Records for locating text and elements
:::::

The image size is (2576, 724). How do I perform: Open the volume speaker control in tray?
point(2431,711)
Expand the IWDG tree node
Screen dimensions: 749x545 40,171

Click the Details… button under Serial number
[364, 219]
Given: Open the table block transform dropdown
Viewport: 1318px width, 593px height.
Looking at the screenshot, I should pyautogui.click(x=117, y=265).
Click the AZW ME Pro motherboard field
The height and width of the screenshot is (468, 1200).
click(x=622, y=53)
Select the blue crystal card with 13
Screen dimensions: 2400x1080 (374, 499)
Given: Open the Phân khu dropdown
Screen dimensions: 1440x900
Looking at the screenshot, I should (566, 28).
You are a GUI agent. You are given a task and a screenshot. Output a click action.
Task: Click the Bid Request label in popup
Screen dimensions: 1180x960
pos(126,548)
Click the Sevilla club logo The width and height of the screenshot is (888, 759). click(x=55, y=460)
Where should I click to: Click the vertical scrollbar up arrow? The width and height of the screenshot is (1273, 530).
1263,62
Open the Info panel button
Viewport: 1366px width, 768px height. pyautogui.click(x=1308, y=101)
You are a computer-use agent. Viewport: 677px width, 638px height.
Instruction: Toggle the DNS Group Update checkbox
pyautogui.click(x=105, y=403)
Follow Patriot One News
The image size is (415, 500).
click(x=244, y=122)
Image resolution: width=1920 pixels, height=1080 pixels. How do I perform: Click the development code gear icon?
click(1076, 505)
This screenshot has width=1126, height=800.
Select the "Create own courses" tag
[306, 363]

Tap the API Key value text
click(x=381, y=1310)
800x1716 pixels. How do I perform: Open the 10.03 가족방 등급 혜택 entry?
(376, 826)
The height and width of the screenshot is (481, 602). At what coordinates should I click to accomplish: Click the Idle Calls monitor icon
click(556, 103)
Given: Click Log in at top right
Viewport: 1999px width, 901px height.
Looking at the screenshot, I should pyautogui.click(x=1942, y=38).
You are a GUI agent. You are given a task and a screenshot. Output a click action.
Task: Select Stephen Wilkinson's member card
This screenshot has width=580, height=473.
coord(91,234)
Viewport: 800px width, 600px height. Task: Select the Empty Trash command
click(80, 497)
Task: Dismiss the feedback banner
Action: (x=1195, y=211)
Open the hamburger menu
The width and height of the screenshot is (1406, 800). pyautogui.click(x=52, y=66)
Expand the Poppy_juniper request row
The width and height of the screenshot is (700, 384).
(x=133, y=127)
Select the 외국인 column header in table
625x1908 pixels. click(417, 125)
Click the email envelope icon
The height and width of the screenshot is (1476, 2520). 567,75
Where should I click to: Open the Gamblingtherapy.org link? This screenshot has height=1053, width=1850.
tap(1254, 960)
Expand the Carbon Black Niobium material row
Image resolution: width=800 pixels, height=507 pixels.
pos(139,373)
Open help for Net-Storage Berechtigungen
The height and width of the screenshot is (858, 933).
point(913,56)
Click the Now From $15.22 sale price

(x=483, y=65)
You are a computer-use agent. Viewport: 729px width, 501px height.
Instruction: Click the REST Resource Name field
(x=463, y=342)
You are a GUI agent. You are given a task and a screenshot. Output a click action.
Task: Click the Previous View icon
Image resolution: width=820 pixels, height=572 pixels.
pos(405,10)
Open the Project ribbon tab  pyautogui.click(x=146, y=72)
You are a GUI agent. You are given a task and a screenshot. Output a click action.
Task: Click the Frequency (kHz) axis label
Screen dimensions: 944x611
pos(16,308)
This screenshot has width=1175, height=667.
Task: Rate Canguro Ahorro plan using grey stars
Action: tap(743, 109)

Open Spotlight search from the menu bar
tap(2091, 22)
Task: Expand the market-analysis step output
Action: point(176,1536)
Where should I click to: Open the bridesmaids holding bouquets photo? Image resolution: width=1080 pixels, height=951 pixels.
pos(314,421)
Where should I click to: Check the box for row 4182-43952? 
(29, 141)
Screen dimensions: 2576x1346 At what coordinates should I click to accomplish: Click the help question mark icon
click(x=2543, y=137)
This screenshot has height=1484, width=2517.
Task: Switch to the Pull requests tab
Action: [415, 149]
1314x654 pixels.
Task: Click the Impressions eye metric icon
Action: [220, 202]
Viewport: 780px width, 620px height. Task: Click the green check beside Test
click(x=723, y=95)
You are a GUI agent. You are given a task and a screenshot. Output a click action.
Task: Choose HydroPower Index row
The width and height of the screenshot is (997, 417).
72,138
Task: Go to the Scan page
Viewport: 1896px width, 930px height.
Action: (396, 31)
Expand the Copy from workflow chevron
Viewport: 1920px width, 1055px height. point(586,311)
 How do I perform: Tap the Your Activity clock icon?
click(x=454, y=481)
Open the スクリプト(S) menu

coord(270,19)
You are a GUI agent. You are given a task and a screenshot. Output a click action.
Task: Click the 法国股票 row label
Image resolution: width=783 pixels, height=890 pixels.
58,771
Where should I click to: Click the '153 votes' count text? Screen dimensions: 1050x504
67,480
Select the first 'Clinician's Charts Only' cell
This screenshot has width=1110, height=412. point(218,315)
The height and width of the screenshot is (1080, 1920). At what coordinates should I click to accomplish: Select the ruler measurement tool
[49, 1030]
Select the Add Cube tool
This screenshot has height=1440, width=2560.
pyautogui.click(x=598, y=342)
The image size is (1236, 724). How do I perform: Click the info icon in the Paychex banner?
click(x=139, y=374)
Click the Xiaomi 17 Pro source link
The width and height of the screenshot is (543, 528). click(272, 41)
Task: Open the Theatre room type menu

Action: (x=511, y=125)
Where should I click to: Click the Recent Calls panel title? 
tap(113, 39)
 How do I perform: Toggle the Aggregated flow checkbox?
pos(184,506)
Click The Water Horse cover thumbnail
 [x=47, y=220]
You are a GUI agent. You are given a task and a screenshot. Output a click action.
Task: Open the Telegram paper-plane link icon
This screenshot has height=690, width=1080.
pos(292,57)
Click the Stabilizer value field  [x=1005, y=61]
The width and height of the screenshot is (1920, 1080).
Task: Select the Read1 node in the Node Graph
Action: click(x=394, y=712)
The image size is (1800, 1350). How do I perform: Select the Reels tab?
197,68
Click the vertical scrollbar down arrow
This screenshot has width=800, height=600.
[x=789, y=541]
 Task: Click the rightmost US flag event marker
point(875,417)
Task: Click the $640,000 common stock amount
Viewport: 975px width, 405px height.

:::::

**Aim of the task**
Return, verbatim, the lines of the records from the first line through the line containing "Looking at the screenshot, I should (566, 28).", inclusive.

**Answer for this exercise**
The image size is (2576, 724). How do I perform: Open the volume speaker control in tray?
point(2431,711)
Expand the IWDG tree node
Screen dimensions: 749x545 40,171

Click the Details… button under Serial number
[364, 219]
Given: Open the table block transform dropdown
Viewport: 1318px width, 593px height.
Looking at the screenshot, I should pyautogui.click(x=117, y=265).
Click the AZW ME Pro motherboard field
The height and width of the screenshot is (468, 1200).
click(x=622, y=53)
Select the blue crystal card with 13
Screen dimensions: 2400x1080 (374, 499)
Given: Open the Phân khu dropdown
Screen dimensions: 1440x900
Looking at the screenshot, I should (566, 28).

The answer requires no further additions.